Глава четырнадцатая «МОГИЛЬНАЯ ТЕМНОТА ВОДЫ…»

Окружающие говорили о Сашиной усталости в последние земные дни, а в его разговорах и письмах этого времени, наоборот, видны надежда и устремленность в будущее. С Иллирией Граковой он обсуждал итоговую книгу, в которую хотел включить все драматургические произведения, и планировал вплотную заняться этим сборником осенью, когда приедет в Москву. «В сентябре, — обещал он многим, — вернусь в Белокаменную, тогда займемся пьесой, книгой, репетициями…» Гракова так передает их последний разговор:

«Мы тогда действительно думали о сборнике, оговаривали, какие варианты пьес возьмем. Я задала вопрос об “Утиной охоте”.

— Там я ничего менять не буду.

— А ты давно ее читал? — спросила я.

— Давно, — несколько удивился Саня.
══════════
[Письменное задание A] Выпишите из фрагмента о последних днях Саши дословно текст, начиная со слов «Окружающие говорили о» и далее вплоть до слов «читал? — спросила я.».
[Письменное задание B]
Ответьте на вопросы по фрагменту о последних днях Саши:
(i) Какие произведения Саша хотел включить в итоговую книгу?
(ii) В каком месяце он обещал вернуться в Белокаменную?
(iii) О какой пьесе Гракова задала вопрос в их последнем разговоре?

(Сохранённые строки из коллекции)
══════════
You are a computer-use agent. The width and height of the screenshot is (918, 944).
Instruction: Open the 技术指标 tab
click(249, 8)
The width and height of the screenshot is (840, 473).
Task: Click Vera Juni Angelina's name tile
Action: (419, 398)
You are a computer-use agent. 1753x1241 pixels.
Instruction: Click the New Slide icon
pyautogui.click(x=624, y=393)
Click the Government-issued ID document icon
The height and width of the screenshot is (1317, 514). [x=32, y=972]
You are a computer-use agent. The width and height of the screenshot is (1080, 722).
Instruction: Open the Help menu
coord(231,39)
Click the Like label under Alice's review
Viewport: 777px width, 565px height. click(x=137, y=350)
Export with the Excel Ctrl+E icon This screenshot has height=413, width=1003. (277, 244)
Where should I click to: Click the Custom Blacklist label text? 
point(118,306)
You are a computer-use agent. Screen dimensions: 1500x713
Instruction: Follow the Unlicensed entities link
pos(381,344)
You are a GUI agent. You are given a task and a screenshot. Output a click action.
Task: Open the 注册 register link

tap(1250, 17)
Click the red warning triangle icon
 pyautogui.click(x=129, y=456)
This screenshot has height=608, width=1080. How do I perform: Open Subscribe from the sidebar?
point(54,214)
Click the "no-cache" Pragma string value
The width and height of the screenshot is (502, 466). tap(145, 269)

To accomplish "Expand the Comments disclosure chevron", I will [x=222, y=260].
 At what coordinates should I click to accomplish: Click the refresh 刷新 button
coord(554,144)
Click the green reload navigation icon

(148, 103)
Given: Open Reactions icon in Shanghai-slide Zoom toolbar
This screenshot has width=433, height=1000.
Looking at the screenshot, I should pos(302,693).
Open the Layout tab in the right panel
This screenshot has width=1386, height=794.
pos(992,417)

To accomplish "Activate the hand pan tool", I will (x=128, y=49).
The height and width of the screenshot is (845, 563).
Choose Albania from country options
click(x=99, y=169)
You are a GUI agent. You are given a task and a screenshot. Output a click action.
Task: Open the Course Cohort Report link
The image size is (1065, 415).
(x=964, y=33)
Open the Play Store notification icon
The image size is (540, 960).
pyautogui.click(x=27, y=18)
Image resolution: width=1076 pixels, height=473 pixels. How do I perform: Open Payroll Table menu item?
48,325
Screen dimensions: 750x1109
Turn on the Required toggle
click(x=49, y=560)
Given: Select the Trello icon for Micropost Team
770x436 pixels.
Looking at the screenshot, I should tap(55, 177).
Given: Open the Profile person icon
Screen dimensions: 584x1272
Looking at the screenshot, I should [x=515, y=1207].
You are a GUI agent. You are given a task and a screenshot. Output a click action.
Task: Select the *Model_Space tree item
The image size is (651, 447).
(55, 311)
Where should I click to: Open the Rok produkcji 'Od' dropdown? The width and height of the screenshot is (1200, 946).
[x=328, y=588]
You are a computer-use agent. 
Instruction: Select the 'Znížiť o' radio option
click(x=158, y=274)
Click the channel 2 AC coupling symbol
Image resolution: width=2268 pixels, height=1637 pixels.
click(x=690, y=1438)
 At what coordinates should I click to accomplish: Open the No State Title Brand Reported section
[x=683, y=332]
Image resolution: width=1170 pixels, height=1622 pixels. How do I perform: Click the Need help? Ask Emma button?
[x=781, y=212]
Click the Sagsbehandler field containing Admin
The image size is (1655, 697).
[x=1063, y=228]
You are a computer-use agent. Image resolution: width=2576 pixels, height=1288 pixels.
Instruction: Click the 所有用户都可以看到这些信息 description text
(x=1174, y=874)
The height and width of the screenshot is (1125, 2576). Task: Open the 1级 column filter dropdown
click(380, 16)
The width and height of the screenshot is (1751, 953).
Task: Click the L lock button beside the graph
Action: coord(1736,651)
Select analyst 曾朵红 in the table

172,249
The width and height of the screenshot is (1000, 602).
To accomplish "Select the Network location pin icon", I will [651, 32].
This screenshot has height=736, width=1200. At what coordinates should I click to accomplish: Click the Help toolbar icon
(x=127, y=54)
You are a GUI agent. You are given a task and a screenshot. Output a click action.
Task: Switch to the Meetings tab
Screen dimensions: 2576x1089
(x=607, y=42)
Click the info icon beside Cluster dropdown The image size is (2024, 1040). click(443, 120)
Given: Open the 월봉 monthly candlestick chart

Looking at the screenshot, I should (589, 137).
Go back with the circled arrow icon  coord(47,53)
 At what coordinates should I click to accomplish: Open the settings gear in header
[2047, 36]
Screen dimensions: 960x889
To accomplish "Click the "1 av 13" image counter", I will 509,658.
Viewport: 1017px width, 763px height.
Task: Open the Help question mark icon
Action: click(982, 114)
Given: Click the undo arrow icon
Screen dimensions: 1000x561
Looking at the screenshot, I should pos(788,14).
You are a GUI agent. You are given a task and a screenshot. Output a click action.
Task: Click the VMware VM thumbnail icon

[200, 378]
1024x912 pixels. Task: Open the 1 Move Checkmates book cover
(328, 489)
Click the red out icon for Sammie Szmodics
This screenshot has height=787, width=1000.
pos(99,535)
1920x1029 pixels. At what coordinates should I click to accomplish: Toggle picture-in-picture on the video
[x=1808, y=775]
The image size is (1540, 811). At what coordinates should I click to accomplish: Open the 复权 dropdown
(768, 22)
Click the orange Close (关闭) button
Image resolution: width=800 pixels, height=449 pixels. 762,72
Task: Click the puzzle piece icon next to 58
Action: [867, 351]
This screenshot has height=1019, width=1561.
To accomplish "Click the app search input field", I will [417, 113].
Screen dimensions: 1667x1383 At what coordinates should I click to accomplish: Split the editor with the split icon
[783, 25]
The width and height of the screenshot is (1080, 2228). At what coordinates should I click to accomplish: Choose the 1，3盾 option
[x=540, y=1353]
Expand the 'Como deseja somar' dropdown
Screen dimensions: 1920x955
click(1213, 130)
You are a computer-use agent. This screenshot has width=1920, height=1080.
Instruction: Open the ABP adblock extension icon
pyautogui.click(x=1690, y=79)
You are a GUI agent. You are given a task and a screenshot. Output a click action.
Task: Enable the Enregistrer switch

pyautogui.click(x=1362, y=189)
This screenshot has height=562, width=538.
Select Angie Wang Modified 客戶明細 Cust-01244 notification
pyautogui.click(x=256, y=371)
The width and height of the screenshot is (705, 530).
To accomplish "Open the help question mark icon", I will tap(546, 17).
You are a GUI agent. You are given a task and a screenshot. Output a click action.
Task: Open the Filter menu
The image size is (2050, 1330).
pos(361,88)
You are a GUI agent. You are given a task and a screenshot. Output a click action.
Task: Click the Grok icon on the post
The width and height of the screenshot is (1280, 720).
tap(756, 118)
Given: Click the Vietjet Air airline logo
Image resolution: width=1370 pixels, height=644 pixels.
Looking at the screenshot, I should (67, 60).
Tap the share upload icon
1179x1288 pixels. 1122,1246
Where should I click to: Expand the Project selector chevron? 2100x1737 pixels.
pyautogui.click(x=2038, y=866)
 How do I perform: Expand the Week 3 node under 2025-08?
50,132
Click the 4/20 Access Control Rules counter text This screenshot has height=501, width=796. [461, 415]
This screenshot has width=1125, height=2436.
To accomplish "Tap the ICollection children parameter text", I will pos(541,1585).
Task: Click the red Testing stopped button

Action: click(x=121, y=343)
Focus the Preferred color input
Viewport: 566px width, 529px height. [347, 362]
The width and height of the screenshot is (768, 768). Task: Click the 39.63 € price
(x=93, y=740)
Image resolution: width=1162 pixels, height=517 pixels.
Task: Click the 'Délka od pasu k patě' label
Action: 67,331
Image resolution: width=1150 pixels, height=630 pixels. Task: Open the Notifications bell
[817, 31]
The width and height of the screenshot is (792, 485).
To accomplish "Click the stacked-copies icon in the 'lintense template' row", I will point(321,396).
══════════
[Письменное решение A]
Окружающие говорили о Сашиной усталости в последние земные дни, а в его разговорах и письмах этого времени, наоборот, видны надежда и устремленность в будущее. С Иллирией Граковой он обсуждал итоговую книгу, в которую хотел включить все драматургические произведения, и планировал вплотную заняться этим сборником осенью, когда приедет в Москву. «В сентябре, — обещал он многим, — вернусь в Белокаменную, тогда займемся пьесой, книгой, репетициями…» Гракова так передает их последний разговор:

«Мы тогда действительно думали о сборнике, оговаривали, какие варианты пьес возьмем. Я задала вопрос об “Утиной охоте”.

— Там я ничего менять не буду.

— А ты давно ее читал? — спросила я.

[Письменное решение B]
(i) Все драматургические произведения.
(ii) В сентябре.
(iii) Об «Утиной охоте».